*** Records to process ***

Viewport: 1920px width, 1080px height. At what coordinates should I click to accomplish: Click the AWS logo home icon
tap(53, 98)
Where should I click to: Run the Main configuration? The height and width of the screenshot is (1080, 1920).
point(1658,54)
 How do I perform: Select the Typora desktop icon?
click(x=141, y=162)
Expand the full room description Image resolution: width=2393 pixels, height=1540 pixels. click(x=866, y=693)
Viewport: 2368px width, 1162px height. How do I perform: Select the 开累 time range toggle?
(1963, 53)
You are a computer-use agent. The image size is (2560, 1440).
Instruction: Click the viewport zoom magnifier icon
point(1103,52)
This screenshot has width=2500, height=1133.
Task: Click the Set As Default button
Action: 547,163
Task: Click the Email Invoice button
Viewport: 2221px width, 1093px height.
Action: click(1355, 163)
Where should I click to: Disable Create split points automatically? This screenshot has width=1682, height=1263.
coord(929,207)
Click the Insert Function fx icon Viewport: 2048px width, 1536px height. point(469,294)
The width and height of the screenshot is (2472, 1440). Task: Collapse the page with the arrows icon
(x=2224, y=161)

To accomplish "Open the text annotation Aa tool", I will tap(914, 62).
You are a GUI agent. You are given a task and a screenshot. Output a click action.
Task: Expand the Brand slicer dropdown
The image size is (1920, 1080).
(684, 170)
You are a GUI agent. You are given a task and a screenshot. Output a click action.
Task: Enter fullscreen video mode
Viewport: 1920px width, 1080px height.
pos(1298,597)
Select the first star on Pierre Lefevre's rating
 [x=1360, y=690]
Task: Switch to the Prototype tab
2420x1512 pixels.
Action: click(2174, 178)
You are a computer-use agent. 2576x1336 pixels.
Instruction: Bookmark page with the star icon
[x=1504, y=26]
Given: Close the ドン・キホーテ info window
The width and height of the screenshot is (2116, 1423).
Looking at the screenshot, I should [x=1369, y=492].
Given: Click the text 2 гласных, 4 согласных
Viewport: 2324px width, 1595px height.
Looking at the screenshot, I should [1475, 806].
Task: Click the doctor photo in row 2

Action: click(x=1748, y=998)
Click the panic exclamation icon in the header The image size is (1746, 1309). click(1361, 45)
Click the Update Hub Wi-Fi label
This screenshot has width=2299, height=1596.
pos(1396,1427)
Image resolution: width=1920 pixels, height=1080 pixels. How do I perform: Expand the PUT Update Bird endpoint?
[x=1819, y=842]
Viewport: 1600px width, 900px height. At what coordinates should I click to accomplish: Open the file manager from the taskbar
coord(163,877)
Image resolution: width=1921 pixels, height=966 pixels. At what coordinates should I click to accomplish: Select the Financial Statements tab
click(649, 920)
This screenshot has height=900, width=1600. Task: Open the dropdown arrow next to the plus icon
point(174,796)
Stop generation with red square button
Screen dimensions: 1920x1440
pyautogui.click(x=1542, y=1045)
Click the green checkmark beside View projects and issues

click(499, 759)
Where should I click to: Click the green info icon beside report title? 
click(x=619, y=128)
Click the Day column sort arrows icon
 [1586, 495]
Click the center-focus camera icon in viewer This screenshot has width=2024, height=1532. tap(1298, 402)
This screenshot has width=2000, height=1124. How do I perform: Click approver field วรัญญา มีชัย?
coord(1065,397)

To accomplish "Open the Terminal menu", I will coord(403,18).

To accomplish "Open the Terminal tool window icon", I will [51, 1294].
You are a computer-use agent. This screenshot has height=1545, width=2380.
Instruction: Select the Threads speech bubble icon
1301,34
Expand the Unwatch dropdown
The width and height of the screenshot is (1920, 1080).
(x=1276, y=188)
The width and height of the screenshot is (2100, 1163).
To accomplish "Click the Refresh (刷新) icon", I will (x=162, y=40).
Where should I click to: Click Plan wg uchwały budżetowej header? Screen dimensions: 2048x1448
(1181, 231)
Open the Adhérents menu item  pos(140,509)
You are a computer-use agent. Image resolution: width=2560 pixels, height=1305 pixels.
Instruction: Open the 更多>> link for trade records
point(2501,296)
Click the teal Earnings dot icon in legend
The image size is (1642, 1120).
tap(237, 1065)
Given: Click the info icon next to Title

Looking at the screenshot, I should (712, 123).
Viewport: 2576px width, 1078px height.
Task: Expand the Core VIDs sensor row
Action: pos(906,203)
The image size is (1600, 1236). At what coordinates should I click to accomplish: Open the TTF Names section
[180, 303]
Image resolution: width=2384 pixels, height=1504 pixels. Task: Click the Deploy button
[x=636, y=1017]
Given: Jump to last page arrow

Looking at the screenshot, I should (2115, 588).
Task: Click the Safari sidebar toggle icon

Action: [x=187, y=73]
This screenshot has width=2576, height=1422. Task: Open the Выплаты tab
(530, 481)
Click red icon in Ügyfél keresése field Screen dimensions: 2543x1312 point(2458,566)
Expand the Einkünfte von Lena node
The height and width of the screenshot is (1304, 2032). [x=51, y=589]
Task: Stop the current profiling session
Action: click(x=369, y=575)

*** End of Records to process ***

Word for word, restate the lines of the listing above starting at the line with "This screenshot has height=900, width=1600." and ending at the line with "Click the center-focus", and nothing outside them.

This screenshot has height=900, width=1600. Task: Open the dropdown arrow next to the plus icon
point(174,796)
Stop generation with red square button
Screen dimensions: 1920x1440
pyautogui.click(x=1542, y=1045)
Click the green checkmark beside View projects and issues

click(499, 759)
Where should I click to: Click the green info icon beside report title? 
click(x=619, y=128)
Click the Day column sort arrows icon
 [1586, 495]
Click the center-focus camera icon in viewer This screenshot has width=2024, height=1532. tap(1298, 402)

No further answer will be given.